• **Task statement**
Copy out each of the rows below word for word, leaving nothing out.

• **Recorded data**
◇ ◇ ◇

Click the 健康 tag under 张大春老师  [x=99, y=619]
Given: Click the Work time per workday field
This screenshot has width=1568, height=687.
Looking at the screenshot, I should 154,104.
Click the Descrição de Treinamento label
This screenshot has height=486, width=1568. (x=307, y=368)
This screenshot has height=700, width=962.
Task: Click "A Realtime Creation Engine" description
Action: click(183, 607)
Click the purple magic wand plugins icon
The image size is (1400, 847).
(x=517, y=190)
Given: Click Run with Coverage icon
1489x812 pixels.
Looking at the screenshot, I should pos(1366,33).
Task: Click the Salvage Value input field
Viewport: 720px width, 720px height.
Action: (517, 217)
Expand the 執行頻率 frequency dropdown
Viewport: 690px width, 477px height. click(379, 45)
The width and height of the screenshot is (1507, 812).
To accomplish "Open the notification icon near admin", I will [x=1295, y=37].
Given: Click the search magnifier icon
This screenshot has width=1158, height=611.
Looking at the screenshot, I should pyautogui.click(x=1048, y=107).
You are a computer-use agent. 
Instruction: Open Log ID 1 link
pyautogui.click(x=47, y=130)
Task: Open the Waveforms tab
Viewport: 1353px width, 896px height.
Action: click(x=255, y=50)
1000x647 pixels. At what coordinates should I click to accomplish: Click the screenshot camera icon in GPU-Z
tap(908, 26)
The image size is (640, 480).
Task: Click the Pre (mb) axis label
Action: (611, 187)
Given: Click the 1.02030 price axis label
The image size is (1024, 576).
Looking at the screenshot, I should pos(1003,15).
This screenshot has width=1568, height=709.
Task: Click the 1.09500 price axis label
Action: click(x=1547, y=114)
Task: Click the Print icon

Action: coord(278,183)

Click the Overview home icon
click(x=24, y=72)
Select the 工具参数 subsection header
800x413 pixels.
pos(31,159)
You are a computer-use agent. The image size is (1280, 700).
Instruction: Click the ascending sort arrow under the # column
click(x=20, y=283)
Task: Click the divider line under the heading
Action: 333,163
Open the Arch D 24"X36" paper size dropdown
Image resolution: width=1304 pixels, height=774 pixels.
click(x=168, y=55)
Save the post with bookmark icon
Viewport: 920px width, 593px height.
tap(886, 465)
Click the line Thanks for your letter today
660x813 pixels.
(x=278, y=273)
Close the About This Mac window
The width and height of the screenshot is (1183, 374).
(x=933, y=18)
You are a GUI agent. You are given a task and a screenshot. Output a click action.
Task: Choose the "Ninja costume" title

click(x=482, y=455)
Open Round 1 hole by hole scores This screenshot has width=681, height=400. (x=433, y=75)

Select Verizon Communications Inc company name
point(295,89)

◇ ◇ ◇

• **Response**
Click the 健康 tag under 张大春老师  [x=99, y=619]
Given: Click the Work time per workday field
This screenshot has width=1568, height=687.
Looking at the screenshot, I should 154,104.
Click the Descrição de Treinamento label
This screenshot has height=486, width=1568. (x=307, y=368)
This screenshot has height=700, width=962.
Task: Click "A Realtime Creation Engine" description
Action: click(183, 607)
Click the purple magic wand plugins icon
The image size is (1400, 847).
(x=517, y=190)
Given: Click Run with Coverage icon
1489x812 pixels.
Looking at the screenshot, I should pos(1366,33).
Task: Click the Salvage Value input field
Viewport: 720px width, 720px height.
Action: (517, 217)
Expand the 執行頻率 frequency dropdown
Viewport: 690px width, 477px height. click(379, 45)
The width and height of the screenshot is (1507, 812).
To accomplish "Open the notification icon near admin", I will [x=1295, y=37].
Given: Click the search magnifier icon
This screenshot has width=1158, height=611.
Looking at the screenshot, I should pyautogui.click(x=1048, y=107).
You are a computer-use agent. 
Instruction: Open Log ID 1 link
pyautogui.click(x=47, y=130)
Task: Open the Waveforms tab
Viewport: 1353px width, 896px height.
Action: click(x=255, y=50)
1000x647 pixels. At what coordinates should I click to accomplish: Click the screenshot camera icon in GPU-Z
tap(908, 26)
The image size is (640, 480).
Task: Click the Pre (mb) axis label
Action: (611, 187)
Given: Click the 1.02030 price axis label
The image size is (1024, 576).
Looking at the screenshot, I should pos(1003,15).
This screenshot has width=1568, height=709.
Task: Click the 1.09500 price axis label
Action: click(x=1547, y=114)
Task: Click the Print icon

Action: coord(278,183)

Click the Overview home icon
click(x=24, y=72)
Select the 工具参数 subsection header
800x413 pixels.
pos(31,159)
You are a computer-use agent. The image size is (1280, 700).
Instruction: Click the ascending sort arrow under the # column
click(x=20, y=283)
Task: Click the divider line under the heading
Action: 333,163
Open the Arch D 24"X36" paper size dropdown
Image resolution: width=1304 pixels, height=774 pixels.
click(x=168, y=55)
Save the post with bookmark icon
Viewport: 920px width, 593px height.
tap(886, 465)
Click the line Thanks for your letter today
660x813 pixels.
(x=278, y=273)
Close the About This Mac window
The width and height of the screenshot is (1183, 374).
(x=933, y=18)
You are a GUI agent. You are given a task and a screenshot. Output a click action.
Task: Choose the "Ninja costume" title

click(x=482, y=455)
Open Round 1 hole by hole scores This screenshot has width=681, height=400. (x=433, y=75)

Select Verizon Communications Inc company name
point(295,89)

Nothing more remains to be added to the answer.